Exercise input ::
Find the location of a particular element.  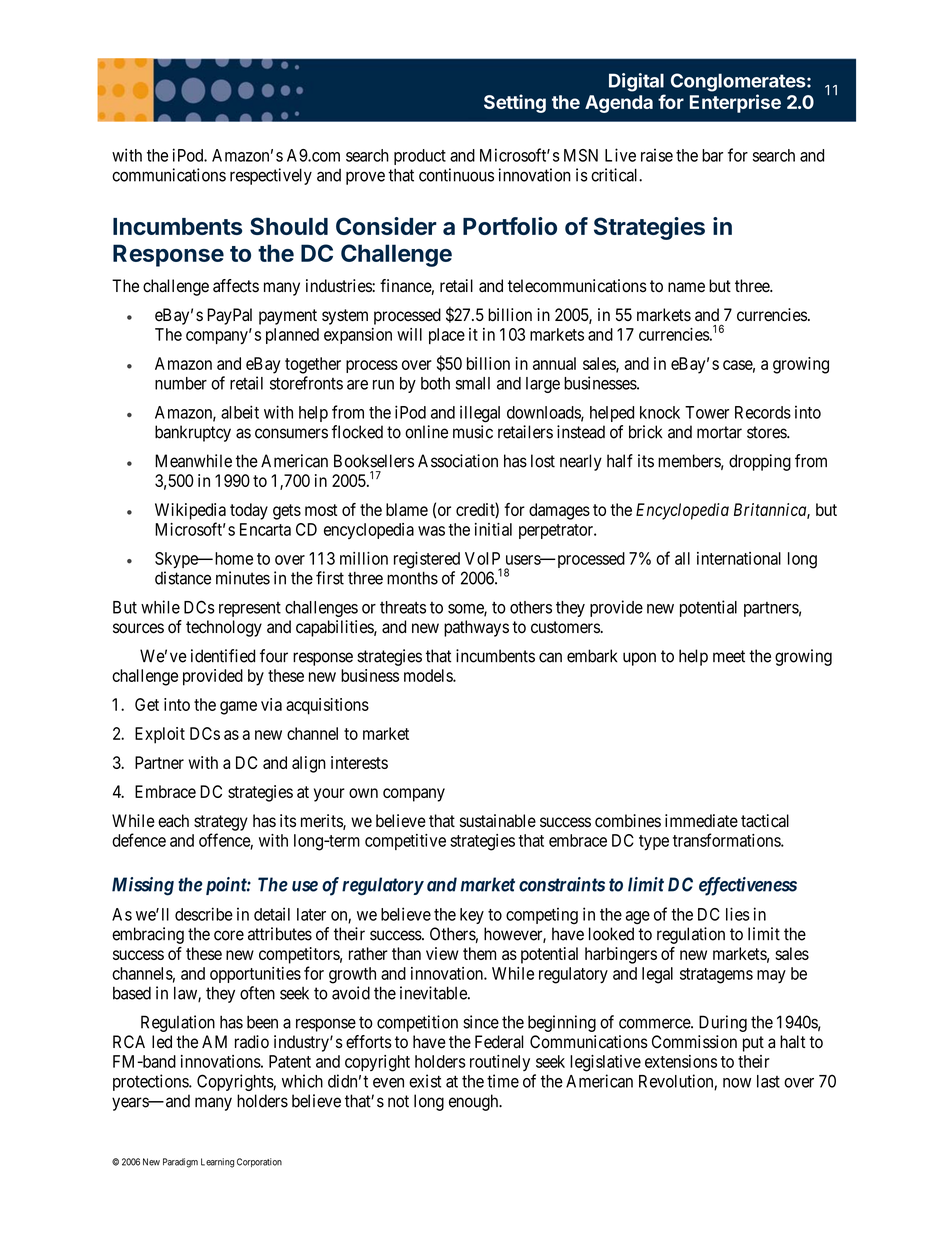

Learning is located at coordinates (217, 1163).
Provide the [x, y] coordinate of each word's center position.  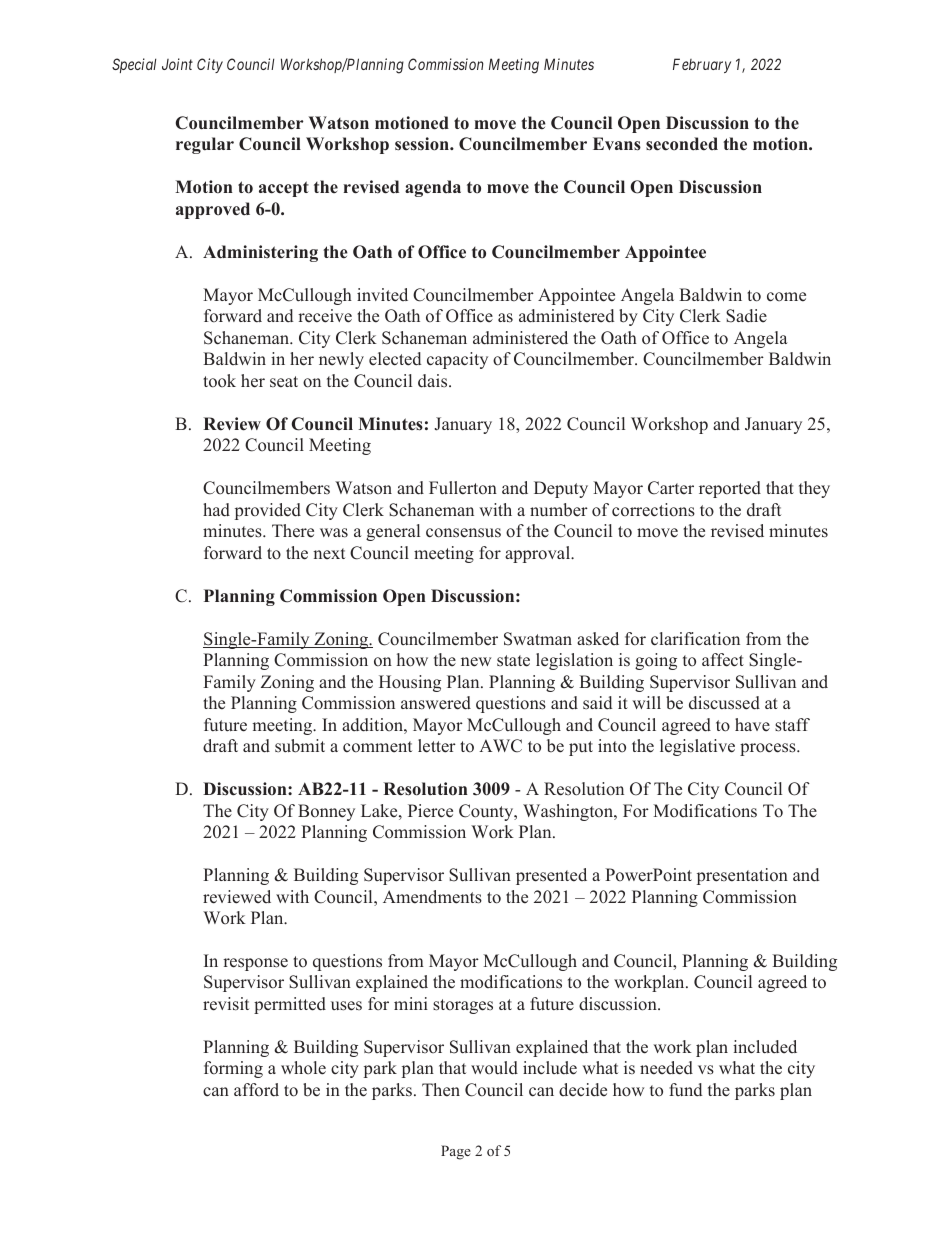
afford [256, 1090]
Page [456, 1152]
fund [685, 1090]
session [423, 144]
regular [205, 145]
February [702, 65]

The exercise :: Can you reproduce the records word for word, starting at the line that contains "Provide the [x, y]" and ending with the last line of the records, leaving the pictures out?

Solution for this exercise ::
Provide the [x, y] coordinate of each word's center position.  
afford [256, 1090]
Page [456, 1152]
fund [685, 1090]
session [423, 144]
regular [205, 145]
February [702, 65]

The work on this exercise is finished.